YOUR GOAL: Search the records below for "resolution" and copy every line it turns up in.

EXERCISE INPUT:

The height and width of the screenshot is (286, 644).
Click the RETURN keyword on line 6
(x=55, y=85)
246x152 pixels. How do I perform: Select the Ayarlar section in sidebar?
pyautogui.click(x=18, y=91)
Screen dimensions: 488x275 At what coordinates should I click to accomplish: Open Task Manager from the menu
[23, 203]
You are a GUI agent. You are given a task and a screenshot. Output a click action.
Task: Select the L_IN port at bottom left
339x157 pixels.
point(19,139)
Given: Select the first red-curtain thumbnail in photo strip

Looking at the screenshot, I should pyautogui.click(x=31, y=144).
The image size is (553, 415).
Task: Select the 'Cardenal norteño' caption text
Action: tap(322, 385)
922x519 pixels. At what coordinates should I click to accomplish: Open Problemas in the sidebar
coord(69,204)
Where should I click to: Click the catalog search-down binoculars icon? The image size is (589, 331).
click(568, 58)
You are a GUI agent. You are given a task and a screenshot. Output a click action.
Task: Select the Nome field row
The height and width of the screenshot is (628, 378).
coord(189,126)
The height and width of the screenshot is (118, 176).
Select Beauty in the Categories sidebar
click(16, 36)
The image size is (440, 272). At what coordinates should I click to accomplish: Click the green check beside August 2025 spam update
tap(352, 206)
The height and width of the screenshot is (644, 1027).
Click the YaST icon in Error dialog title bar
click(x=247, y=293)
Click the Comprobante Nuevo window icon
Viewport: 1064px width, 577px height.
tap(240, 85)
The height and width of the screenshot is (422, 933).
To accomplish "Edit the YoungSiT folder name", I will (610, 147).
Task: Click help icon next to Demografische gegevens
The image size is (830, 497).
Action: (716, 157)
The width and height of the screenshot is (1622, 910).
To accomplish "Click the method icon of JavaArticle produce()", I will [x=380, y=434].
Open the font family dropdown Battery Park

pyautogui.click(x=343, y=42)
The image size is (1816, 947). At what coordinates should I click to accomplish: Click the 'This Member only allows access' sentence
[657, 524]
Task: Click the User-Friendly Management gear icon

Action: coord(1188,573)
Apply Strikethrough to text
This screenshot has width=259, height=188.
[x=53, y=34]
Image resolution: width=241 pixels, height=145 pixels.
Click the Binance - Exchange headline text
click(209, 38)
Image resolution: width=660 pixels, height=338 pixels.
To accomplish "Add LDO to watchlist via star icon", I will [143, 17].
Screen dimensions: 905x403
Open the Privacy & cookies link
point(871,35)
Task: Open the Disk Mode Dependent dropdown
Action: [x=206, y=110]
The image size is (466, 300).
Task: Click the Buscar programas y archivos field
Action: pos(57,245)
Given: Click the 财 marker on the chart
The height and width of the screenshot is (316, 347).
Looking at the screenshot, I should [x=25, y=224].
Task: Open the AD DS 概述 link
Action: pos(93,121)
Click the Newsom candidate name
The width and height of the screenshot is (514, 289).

TASK RESULT:
Image resolution: width=241 pixels, height=145 pixels.
Image resolution: width=660 pixels, height=338 pixels.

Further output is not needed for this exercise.